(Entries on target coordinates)
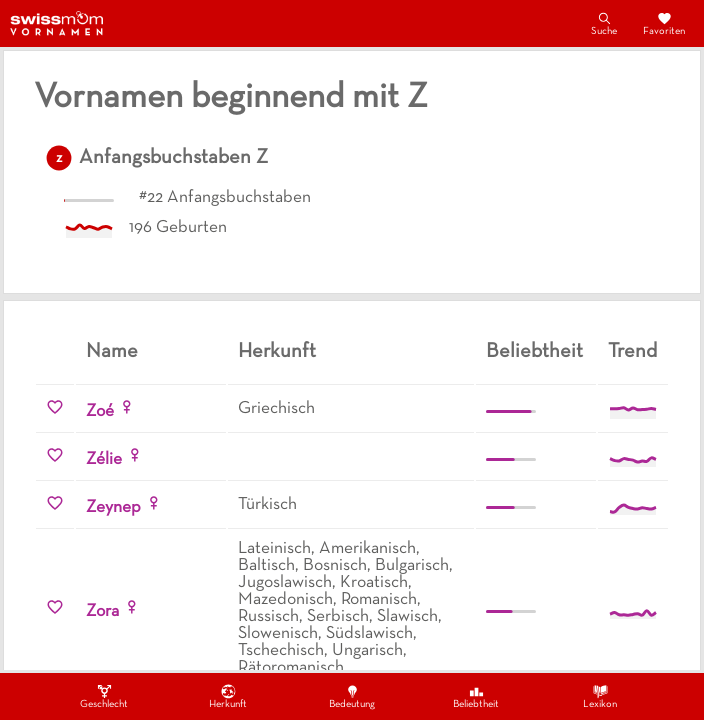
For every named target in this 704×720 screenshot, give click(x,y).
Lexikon (600, 696)
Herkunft (228, 696)
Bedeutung (352, 696)
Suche (604, 23)
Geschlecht (104, 696)
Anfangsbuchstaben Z (173, 158)
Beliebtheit (476, 696)
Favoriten (664, 23)
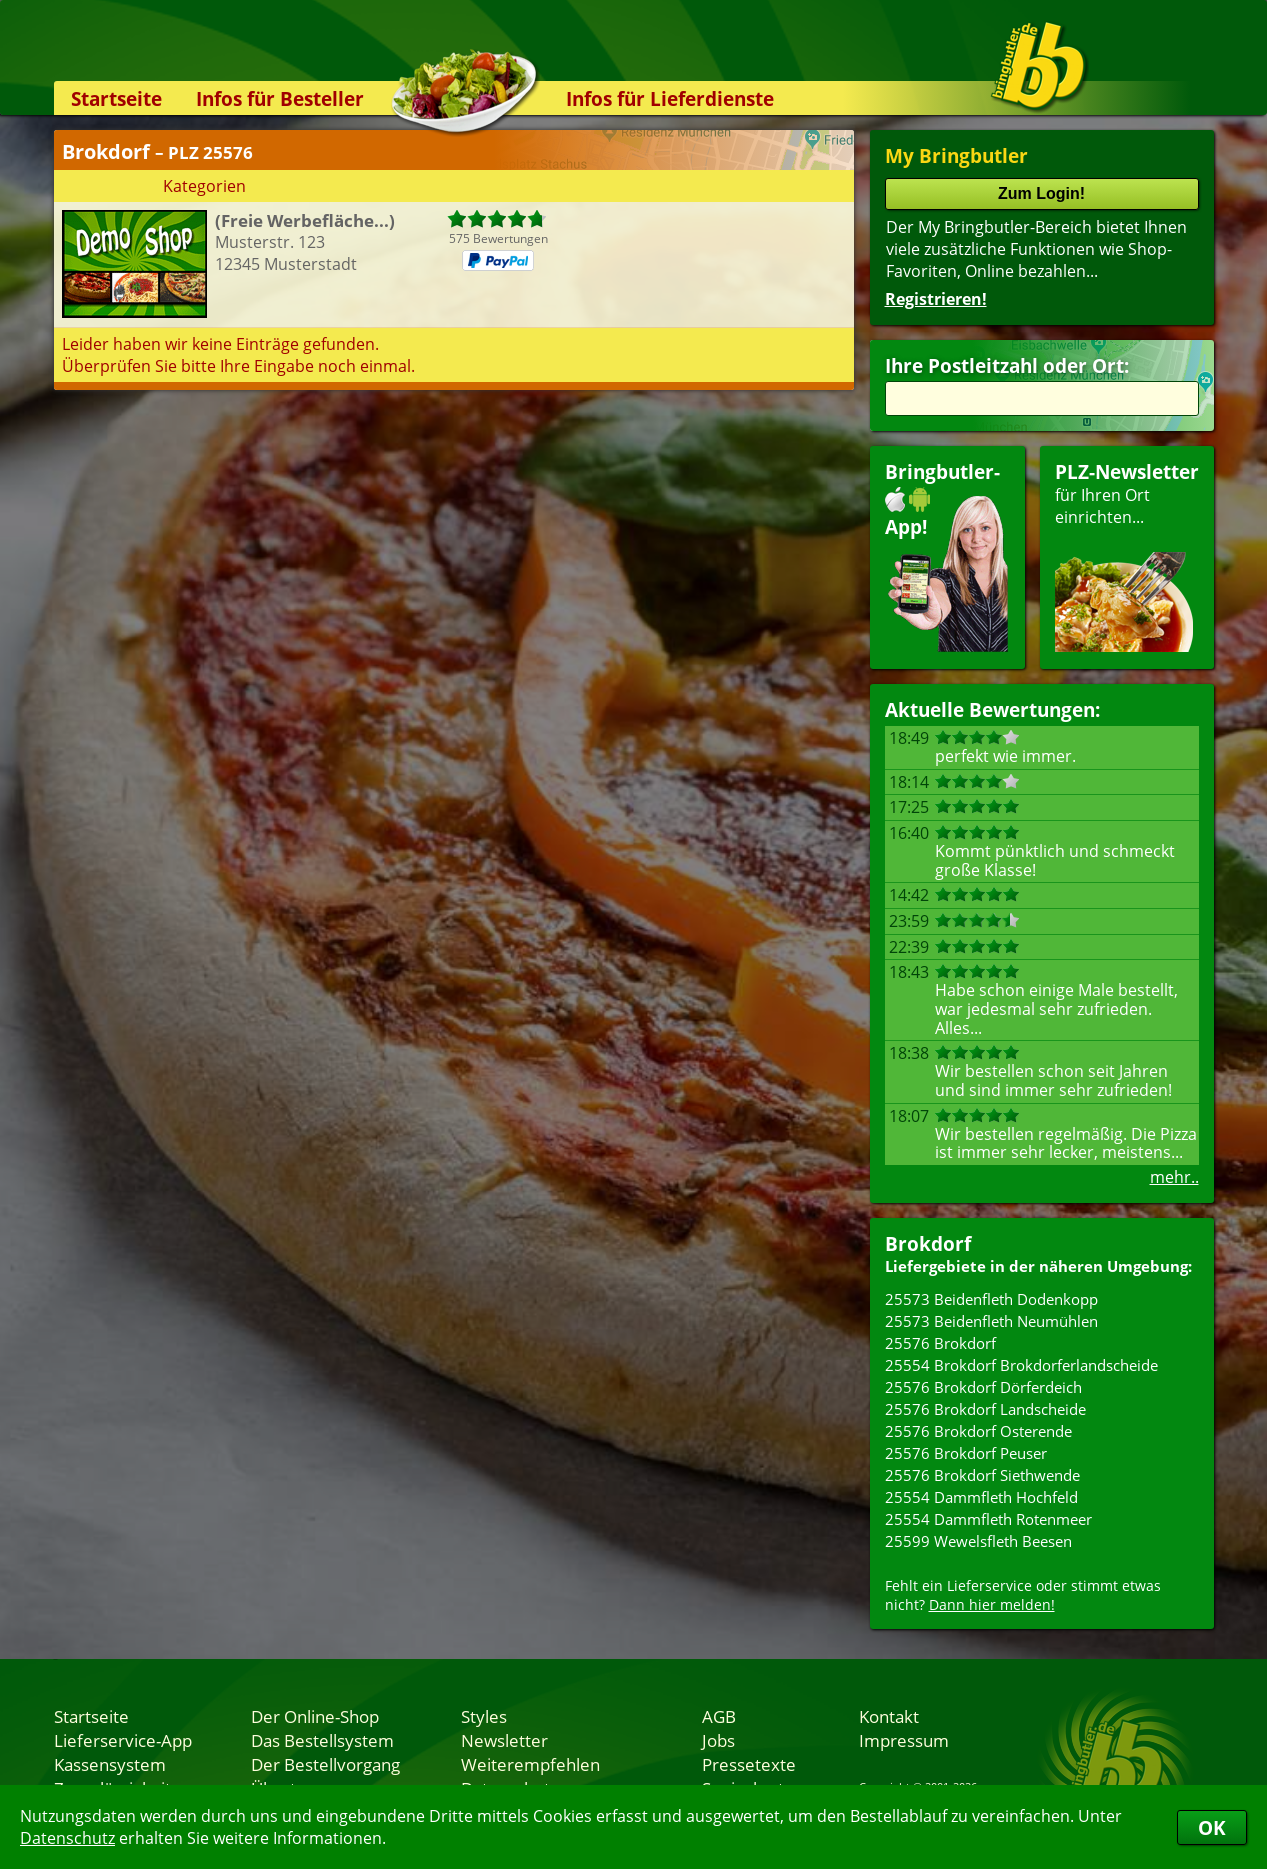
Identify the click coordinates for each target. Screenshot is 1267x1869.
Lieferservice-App (123, 1740)
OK (1212, 1827)
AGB (719, 1716)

## PROBLEM
Return every line of the records above unchanged, without the pictures.

## ANSWER FOR THE TASK
For every named target in this 704×720 screenshot, give click(x,y).
Lexikon (600, 696)
Herkunft (228, 696)
Bedeutung (352, 696)
Suche (604, 23)
Geschlecht (104, 696)
Anfangsbuchstaben Z (173, 158)
Beliebtheit (476, 696)
Favoriten (664, 23)
Identify the click coordinates for each target. Screenshot is 1267x1869.
Lieferservice-App (123, 1740)
OK (1212, 1827)
AGB (719, 1716)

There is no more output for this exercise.